= Beginning of Section =

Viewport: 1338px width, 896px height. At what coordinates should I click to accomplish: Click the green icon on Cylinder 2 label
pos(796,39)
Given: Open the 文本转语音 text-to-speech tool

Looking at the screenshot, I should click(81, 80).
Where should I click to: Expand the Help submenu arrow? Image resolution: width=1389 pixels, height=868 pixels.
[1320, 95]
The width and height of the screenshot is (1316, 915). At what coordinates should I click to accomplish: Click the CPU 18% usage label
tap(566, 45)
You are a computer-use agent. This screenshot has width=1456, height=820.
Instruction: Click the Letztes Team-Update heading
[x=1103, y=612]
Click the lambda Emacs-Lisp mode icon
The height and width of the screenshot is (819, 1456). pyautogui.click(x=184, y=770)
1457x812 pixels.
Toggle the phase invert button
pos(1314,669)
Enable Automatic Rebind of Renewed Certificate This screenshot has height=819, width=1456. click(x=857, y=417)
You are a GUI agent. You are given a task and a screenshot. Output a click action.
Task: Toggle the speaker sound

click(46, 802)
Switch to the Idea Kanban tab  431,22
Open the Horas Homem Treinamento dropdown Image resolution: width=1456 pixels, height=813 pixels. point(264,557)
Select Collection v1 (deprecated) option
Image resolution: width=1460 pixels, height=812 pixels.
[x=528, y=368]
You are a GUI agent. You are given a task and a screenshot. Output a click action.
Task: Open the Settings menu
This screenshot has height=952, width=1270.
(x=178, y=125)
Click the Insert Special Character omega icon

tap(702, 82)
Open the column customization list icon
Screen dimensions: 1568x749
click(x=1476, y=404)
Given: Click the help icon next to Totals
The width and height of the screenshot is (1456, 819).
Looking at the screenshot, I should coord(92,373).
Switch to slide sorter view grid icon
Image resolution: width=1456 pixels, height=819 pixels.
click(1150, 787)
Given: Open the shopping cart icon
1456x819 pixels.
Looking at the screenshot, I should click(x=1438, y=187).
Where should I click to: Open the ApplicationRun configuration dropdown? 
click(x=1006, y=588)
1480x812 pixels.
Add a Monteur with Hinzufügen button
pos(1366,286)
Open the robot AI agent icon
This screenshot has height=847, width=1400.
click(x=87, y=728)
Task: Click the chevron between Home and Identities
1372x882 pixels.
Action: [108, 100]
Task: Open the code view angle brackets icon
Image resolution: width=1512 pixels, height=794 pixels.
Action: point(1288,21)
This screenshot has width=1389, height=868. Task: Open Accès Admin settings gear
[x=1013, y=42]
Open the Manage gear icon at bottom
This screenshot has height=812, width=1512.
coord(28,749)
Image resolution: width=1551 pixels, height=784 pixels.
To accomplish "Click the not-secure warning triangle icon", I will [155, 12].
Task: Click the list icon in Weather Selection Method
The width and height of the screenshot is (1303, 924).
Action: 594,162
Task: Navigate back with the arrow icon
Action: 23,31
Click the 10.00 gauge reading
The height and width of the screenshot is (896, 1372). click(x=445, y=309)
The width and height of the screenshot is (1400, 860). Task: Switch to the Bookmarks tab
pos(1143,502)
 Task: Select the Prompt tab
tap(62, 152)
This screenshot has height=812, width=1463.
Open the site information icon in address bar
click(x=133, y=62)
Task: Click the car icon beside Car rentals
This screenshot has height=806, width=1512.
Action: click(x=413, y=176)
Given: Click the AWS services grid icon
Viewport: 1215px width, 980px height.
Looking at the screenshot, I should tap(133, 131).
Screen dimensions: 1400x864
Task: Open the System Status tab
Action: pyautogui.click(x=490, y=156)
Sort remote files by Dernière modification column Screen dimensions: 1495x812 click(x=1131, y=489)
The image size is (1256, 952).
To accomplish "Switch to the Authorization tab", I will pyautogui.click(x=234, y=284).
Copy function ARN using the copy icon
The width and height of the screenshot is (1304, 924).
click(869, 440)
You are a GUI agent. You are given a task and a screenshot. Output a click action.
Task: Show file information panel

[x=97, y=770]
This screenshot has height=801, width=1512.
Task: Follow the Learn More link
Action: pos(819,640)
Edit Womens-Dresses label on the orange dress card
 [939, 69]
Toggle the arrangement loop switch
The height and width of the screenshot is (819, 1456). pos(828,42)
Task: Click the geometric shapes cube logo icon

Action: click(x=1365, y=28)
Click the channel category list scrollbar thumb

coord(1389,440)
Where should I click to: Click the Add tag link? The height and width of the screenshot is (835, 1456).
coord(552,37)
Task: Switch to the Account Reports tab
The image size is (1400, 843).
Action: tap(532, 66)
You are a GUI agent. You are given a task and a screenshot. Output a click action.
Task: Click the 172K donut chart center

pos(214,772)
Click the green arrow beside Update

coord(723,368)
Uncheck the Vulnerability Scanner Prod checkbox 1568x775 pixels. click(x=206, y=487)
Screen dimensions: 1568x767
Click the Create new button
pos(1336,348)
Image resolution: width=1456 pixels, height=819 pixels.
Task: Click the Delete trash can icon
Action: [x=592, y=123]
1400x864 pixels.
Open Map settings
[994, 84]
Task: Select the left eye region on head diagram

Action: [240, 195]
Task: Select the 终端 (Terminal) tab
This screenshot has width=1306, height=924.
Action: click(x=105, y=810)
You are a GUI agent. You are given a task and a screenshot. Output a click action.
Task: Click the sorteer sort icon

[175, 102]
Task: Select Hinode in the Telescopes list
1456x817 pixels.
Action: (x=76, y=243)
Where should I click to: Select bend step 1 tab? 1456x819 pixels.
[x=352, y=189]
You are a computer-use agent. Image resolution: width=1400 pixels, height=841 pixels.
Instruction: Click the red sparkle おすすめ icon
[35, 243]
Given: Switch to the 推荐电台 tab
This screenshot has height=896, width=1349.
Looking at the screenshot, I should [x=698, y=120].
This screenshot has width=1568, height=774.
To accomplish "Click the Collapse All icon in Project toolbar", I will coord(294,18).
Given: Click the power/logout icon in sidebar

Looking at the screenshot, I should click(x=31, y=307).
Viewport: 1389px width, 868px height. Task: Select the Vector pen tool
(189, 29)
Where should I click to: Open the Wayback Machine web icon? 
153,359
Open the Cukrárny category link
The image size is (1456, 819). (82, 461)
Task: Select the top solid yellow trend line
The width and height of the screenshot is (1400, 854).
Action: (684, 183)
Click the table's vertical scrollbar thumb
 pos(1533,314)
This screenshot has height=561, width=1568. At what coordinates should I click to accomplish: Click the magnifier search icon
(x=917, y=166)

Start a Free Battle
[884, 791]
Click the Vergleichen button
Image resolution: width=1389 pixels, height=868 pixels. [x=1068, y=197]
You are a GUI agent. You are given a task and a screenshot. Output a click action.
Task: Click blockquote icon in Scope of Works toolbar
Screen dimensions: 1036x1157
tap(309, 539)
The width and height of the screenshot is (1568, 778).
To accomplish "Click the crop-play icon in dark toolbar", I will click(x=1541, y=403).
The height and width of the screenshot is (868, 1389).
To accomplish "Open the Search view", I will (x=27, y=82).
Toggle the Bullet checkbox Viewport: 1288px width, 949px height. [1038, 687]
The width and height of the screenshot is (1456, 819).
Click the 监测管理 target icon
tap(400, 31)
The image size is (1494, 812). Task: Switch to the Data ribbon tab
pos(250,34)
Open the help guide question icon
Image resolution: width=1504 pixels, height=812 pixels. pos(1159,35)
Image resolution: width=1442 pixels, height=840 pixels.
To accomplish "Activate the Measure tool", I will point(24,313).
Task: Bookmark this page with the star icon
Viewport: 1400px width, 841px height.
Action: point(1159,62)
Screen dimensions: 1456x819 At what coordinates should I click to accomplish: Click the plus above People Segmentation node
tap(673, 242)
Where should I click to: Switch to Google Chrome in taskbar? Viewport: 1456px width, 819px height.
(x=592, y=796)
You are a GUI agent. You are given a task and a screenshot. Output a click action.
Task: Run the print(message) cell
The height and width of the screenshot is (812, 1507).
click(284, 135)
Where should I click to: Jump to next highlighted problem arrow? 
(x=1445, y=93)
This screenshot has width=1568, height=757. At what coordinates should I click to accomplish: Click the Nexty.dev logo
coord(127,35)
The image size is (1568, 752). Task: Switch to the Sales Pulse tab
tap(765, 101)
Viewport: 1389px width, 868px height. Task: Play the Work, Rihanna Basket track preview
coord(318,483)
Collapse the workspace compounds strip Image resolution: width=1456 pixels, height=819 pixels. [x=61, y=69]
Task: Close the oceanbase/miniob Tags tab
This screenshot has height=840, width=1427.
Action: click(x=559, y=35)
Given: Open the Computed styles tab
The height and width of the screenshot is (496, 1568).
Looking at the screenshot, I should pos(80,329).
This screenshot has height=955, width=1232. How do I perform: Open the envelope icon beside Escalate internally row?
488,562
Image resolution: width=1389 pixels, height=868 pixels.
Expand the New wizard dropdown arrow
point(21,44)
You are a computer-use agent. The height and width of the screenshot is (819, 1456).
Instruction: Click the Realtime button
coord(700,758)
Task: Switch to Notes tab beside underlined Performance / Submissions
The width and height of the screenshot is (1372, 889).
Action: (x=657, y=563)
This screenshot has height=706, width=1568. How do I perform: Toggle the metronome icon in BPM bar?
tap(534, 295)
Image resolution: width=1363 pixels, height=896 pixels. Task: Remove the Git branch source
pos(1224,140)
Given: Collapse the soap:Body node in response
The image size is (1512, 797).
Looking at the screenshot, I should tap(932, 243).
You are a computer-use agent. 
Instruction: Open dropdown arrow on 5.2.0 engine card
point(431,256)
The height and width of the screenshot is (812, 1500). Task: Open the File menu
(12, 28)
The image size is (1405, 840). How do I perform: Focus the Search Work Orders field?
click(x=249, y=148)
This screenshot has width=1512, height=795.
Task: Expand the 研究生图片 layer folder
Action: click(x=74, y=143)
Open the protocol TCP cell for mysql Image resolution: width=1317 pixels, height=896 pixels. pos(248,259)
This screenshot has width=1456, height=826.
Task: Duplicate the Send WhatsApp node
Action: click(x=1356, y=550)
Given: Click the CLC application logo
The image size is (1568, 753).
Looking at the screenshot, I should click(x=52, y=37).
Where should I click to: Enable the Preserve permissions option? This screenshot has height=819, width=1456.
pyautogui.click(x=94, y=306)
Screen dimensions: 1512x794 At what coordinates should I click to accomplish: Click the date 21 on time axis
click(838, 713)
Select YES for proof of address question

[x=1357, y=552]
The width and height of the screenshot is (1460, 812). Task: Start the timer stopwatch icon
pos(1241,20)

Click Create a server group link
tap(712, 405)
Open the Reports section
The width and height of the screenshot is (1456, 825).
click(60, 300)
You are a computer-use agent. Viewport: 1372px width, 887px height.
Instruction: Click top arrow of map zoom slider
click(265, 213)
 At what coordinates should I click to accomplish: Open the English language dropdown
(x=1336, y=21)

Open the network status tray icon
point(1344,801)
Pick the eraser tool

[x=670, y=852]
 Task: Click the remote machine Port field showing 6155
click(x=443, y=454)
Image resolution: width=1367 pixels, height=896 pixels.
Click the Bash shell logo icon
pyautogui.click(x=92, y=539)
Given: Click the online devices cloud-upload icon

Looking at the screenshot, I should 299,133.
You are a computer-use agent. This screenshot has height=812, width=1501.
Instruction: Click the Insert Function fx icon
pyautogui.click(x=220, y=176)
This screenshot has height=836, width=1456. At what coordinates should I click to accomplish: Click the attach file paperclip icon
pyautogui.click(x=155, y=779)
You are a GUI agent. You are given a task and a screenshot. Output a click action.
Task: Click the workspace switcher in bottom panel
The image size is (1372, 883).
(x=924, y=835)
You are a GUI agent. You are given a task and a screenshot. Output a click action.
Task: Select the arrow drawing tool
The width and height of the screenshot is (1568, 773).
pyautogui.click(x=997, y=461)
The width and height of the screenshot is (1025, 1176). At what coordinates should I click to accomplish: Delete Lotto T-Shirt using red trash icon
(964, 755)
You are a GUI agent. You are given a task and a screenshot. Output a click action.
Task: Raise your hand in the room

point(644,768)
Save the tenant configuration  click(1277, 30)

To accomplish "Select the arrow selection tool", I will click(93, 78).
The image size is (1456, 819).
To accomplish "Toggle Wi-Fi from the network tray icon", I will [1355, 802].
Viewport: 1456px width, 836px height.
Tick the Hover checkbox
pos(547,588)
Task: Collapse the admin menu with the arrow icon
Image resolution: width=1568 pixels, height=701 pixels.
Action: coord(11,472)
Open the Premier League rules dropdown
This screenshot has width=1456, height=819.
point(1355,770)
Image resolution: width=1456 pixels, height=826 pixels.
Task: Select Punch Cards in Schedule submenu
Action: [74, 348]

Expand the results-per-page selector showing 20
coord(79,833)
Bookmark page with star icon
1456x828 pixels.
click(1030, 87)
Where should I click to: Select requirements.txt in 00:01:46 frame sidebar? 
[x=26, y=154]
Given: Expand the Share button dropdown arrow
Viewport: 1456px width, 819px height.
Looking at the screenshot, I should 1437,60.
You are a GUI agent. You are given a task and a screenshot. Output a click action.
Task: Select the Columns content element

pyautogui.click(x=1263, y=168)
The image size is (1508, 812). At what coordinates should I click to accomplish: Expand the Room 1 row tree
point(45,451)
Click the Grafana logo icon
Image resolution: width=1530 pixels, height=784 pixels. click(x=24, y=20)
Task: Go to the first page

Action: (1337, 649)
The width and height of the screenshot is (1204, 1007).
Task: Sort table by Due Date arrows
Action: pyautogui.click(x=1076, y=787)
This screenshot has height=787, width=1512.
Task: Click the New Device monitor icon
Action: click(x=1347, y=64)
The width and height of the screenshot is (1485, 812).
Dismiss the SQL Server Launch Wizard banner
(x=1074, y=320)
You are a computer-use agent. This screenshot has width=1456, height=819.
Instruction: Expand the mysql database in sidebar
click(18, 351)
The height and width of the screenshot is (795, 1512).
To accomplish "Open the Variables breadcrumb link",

= End of Section =

Exercise requirements. Starting at the line with "Where should I click to: Jump" and ending at the line with "Collapse the workspace", print each line of the listing above exactly, with no other lines.

Output of the task.
Where should I click to: Jump to next highlighted problem arrow? 
(x=1445, y=93)
This screenshot has width=1568, height=757. At what coordinates should I click to accomplish: Click the Nexty.dev logo
coord(127,35)
The image size is (1568, 752). Task: Switch to the Sales Pulse tab
tap(765, 101)
Viewport: 1389px width, 868px height. Task: Play the Work, Rihanna Basket track preview
coord(318,483)
Collapse the workspace compounds strip Image resolution: width=1456 pixels, height=819 pixels. [x=61, y=69]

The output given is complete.